У Лотмана есть фраза о женщине за столом: если она ест, то может лишиться очарования, но если она не ест, то уж точно испортит обед.
Я давно не вступаю в споры о том, должен ли мужчина платить за ужин. Потому что во весь рост сейчас встает совершенно другой вопрос: должна ли женщина этот ужин есть?
Современных девушeк неудобно и даже невежливо кормить. Их можно приглашать разве что на совместный прием морковного сока и последующие очистительные клизмы. Несколько листиков салата, перышко рыбы, три орешка для Золушки — в своей святой ненависти к стейку они напоминают героиню рассказа О’Генри «Купидон порционно», которая презирала всех мужчин за их гнусную манеру — обедать.
Понимаю, конечно, не только они в этом виноваты, им со всех сторон внушают, как губительны для женской судьбы лишние полкило. Я не могу объяснить вопиющее противоречие между модой на гастрономические рубрики в журналах и жестокой борьбой с пищей, которую ведут наши знакомые женского пола. Их кулинарные программы явно сделаны лишь для того, чтобы покрасоваться перед телезрителями. Я что-то давно не видел, чтобы в финале передачи красавица села и съела, как человек, то, что она перед нами наготовила.

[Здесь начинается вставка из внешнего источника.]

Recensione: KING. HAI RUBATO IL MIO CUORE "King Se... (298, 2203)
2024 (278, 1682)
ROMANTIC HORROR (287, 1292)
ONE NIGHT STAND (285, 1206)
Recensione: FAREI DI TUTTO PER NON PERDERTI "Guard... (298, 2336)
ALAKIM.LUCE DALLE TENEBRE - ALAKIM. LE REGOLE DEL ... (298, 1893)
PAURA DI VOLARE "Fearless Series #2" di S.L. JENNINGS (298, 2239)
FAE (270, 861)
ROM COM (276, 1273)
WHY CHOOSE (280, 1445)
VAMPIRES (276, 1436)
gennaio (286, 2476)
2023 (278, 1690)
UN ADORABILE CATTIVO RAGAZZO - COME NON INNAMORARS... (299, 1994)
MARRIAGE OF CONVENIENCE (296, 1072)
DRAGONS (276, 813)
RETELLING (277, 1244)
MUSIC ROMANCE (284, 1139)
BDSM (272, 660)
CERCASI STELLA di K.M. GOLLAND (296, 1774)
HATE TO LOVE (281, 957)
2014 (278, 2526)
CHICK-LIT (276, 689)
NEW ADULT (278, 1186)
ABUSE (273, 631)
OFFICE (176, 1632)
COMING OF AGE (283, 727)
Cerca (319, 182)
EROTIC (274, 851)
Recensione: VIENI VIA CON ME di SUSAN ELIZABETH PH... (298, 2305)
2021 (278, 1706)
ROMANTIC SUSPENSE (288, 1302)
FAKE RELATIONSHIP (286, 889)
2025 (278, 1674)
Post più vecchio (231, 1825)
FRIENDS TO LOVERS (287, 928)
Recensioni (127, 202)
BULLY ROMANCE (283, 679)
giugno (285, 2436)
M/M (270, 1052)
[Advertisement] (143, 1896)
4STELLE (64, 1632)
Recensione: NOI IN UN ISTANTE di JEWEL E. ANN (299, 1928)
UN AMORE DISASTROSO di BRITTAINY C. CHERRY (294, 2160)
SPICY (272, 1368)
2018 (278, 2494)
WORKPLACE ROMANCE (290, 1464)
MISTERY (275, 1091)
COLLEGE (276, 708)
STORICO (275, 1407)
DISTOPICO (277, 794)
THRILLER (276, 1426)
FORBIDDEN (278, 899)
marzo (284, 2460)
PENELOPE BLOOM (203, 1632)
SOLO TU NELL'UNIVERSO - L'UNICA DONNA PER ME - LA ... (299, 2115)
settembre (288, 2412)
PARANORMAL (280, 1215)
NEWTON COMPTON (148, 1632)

Но по телевизору, известно, сплошной обман, а тут, в жизни, за столиком, любое блюдо чревато страшным похмельем вины. Женщина страдает, а прямо напротив нее сидит свинтус и жрет, совершенно не сдерживаясь. Здесь ярко и выразительно проявляется вопиющая мужская бездуховность. Все взывает о мщении: рыба слишком жирная, фрукты слишком сладкие и масло исключительно масляное. Но не так все просто.
Ты хочешь быть духовной, моя дорогая, послушай Лотмана — в «Великосветских обедах» есть фраза, произнесенная два века назад, по поводу женщины за столом: если она ест, то может потерять очарование, но если она не ест, то уж точно испортит обед. Если я и ем у тебя на глазах, то ем не по Брэггу, а по Бахтину, не от звериного эгоизма, а от стремления к радости, от тяги к всенародному изобилию. Голодный тощ, зол и несчастен, полный человек добр, как храбрый и верный Ламме Гудзак из «Уленшпигеля» или мудрый Санчо из «Дон Кихота», который так прямо и говорит: «Моя полнота — от доброго питания. Еда радует нас и делает добрее, если не воспринимать ее как кровного врага человечества».
В рассказе О’Генри все кончалось хорошо. Там девушка Мэйми находила свое простое девичье счастье — голод помогал ей уверовать в бифштекс. Ее пример — наука другим. Никто не заставляет тебя, как заставляли наших бабушек, есть «с хлебом», но почему, почему ты стонешь над картой десертов и спрашиваешь, какой из них менее калориен. Я же не спрашиваю про безалкогольную водку, а мог бы. Никто не требует от тебя, дорогая, отринуть диеты, забыть про все твои страдания и детоксы. Но если ты доверилась мне и пошла со мной ужинать, прошу тебя, ешь, если ты, конечно, хоть немного хочешь быть мне приятной. Ешь, потому что иначе я подумаю, что ты не желаешь ради меня пожертвовать ни одной калорией. Может, есть ты будешь с другим, о, как я его ненавижу!
Еда может быть мукой, а может — счастьем, как и любая наша страсть. Французы, любящие пожрать, честь им и хвала за это, говорят про еду le premier et le dernier plaisir — «первое и последнее удовольствие», данное человеку. Если ты не в силах насладиться первым, поверю ли я, что остальные удовольствия для тебя хоть что-нибудь значат. В этом страшное недоверие не ко мне (бог с тобой, красавица), в этом страшное недоверие к жизни, распорядившейся о том, чтобы мы ели себе на радость. Ты хочешь предстать передо мной воздушным созданием, порхающей бабочкой, так поди же, попляши — потому что за твоей боязнью еды я вижу страшные картины нашей будущей совместной жизни. Когда человек начинает получать извращенное удовольствие оттого, что он себе что-то запрещает, будь уверен, он скоро найдет, что запретить другому.
Нежелание вкусно есть — это такое же человеческое несчастье, как глухота к музыке. Я убежден, что по отношению женщины к еде ты все понимаешь про ее отношение к сексу. И не надо мне говорить, что, в конце концов, мы не есть сюда пришли, что мы любим ужин не за еду, но за роскошь человеческого общения. Мне приходилось слышать этот изощренный довод. Давай-ка мы пойдем с тобой и ляжем в постель и будем разговаривать до самого утра.